A few weeks earlier, these so-called ‘ordinary’ men and women had still been very afraid — and yet they had put on their coats and scarves, closed the front door of their small flats behind them, and taken the long, nervous walk down to the local square or the Leipzig ring road. When they left home that first time, they did not know they would not be beaten up by the police, and persecuted by the Stasi, as so many had been before, for so many years. Only when they got to the ring road or the square did they discover how many of their fellow citizens had done the same. At a few crucial moments — in Poland’s Solidarity, in Berlin on the night of the fall of the Wall — the sheer gentle force of numbers made all the difference.

Today, it all looks inevitable. It seems to us, with the burden of hindsight, that what actually happened had to happen. But it did not look that way at the time. Every night when I went to bed in some battered old central European hotel, giddy with a mixture of elation, exhaustion and vodka, I had no idea what was going to happen tomorrow. A violent reversal always seemed possible. A ghost stalked central Europe throughout the second half of 1989; it was the ghost of Tiananmen. The East German communist leader Erich Honecker had talked approvingly of ‘the Chinese solution’. And we now know, from the archives, that at several points — for example, on 9 October in Leipzig, when 8,000 armed security forces were mobilised, doctors’ leave cancelled, extra hospital beds and blood reserves prepared — we did come to the very brink of violence.

No, the miracle was not foreordained. Without Gorbachev, none of this would have been possible; yet, while Gorbachev’s green light was necessary, it was not sufficient for success. That also needed the skill and restraint of both opposition leaders and reform-minded communists in each country, the courage of the individual men and women who made up the crowds and, not least, a great slice of good fortune. Machiavelli says in The Prince that half of it is down to fortuna, and fortuna was working overtime in 1989.

For me, this year of wonders was the culmination of more than a decade travelling in and writing about that other Europe, behind the Iron Curtain.
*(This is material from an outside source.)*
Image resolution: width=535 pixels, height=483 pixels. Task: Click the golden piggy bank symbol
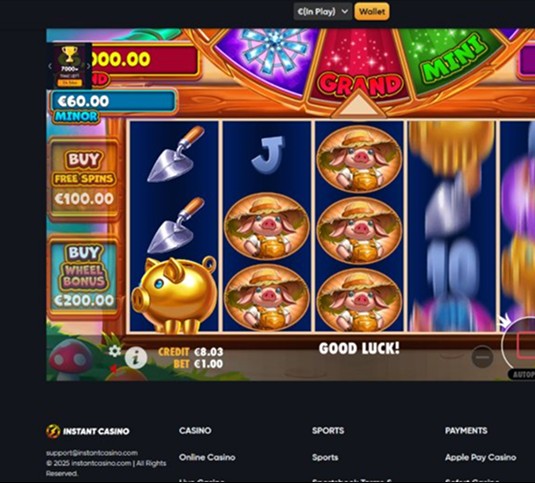tap(174, 295)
The first article I ever published was about the then still Stalinist enclave of Albania, which I had visited on a highly regimented ‘Progressive Tour’ (the only way you could get in), together with several Marxist-Leninist teachers from Leeds, a Scottish engineer and a former imperial policeman called Mr Godsave, who told me, over a cup of Lumumba (the local tipple, a mix of nameless hooch and strong coffee), that his purpose was ‘to get to know the enemy’. The piece appeared in The Spectator on 30 September 1978, and was relentlessly amusing.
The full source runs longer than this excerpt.